Sometimes, Andromeda feels the crushing weight
of her own appearance. She’ll sneak away
to low turquoise tides.
She meets Daria after breathing for fifteen years.

With Daria,
she discovers,
breathing and living are not the same thing.
Andromeda the Beautiful was taught
to adorn her body with jewelry,
to straighten her shoulders and attract
the most honorable suitor.

Daria is not the most honorable suitor;
she is so much more:
Daria the Brave, Daria the Kind, Daria the Patient,
Andromeda kisses her after she finds a piece
of sea glass,
the same azure shade of the Princess’ eyes.

Her mother doesn’t ask why
Andromeda is uninterested in finding a husband.
Cassiopeia preached the honor of being so blessed;
she figures Andromeda has taken the lesson to heart,
raised her standards higher than the Heavens.

Andromeda does not confirm her mother’s thoughts.
She smiles like lavender and white, foaming waves,
no trace of a grinning animal any longer. She dreams
of Daria.

Cassiopeia tells honoured guests Andromeda
goes to the sea because she is even more
beautiful than mermaids. This misstep
will cost two young girls everything.

Poseidon’s daughters hiss and squirm
at the Queen’s words; they ring of truth,
but their pride has been bent beyond repair.
Their Father sends a Monster,
vile and malignant, to avenge his mermaids.

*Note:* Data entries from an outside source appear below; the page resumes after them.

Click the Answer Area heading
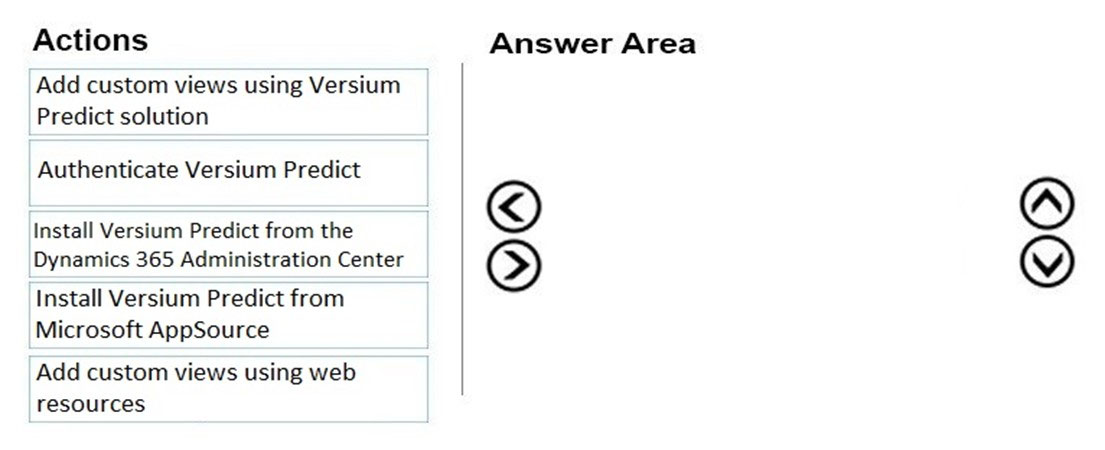This screenshot has width=1105, height=450. click(x=592, y=44)
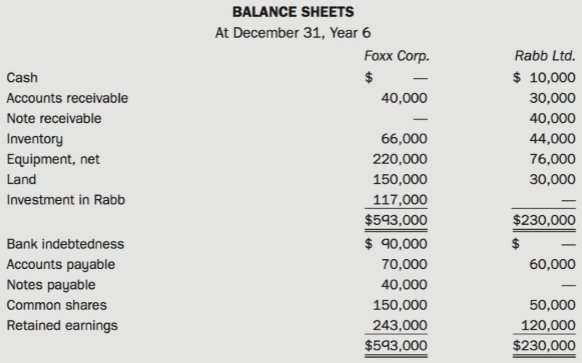Click Foxx's inventory value 66,000

(404, 139)
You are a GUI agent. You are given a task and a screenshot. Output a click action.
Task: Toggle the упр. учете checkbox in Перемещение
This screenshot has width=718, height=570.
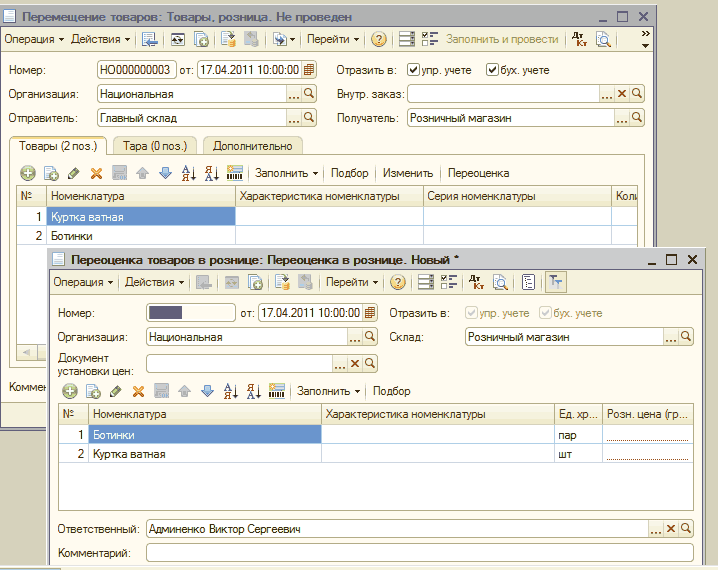[414, 70]
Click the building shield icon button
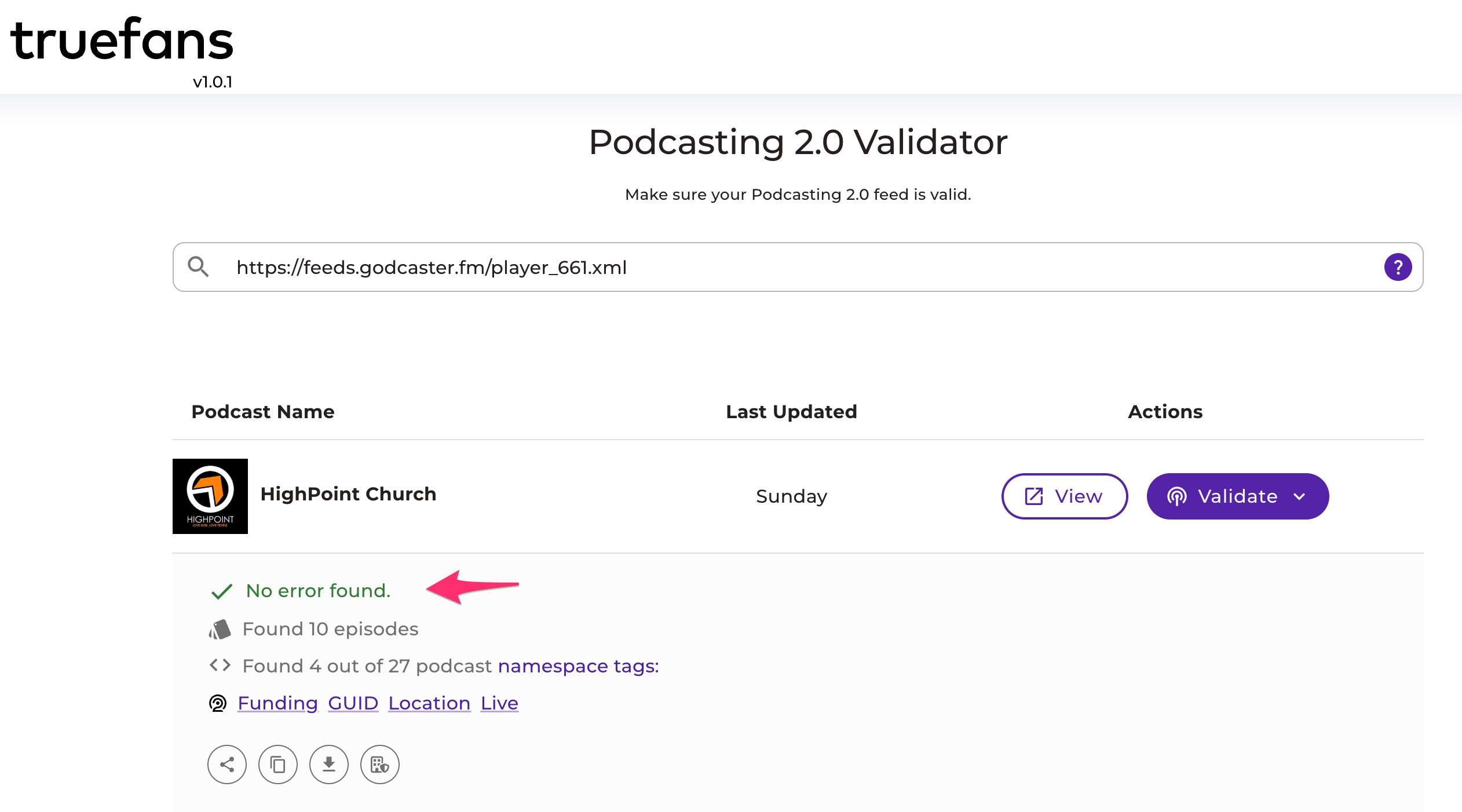Screen dimensions: 1462x812 [x=380, y=765]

Young girls in the kingdom
will be brutally mangled lest
the King and Queen give their daughter to the sea,
one last time. They look at their little girl,
who has been breathing for seventeen years now;
Cassiopeia has never seen anyone so beautiful,
she cries for Andromeda’s potential,
spoiled and rotten by wrathful Gods.

Andromeda says
I will go
even though, for the first time in her life,
she has something to hold on to,
someone who loves Andromeda the Girl,
not Andromeda the Beautiful.

She slips the sea glass into the seam of her dress,
brushes her hair calmly, like she’s done before many times,
and prepares to die at the sea.

Daria comes calling at the castle,
crying, pleading to see the Princess;
Andromeda’s voice catches in her throat
as the guards haul away the young peasant girl,
presumed insane.

When her wrists are tied securely to crumbling rocks,
the sea lapping at her supple feet,
Andromeda looks out at the spectators.

They cry over her beauty;
her parents numbly thank her for a noble sacrifice.
She replies
I am not doing this for you.

As the monster approaches,
making a vicious noise,
people sob
Andromeda the Beautiful,
the hero of our world,
Andromeda the Beautiful,
our effervescent savior girl.

But before the sea can take her,
rings out a small voice:

Andromeda, my love,
I understand your choice.


The author's comments:

This poem is based off of the myth concerning Princess Andromeda, and her life before being sacrificed to the sea monster for her beauty.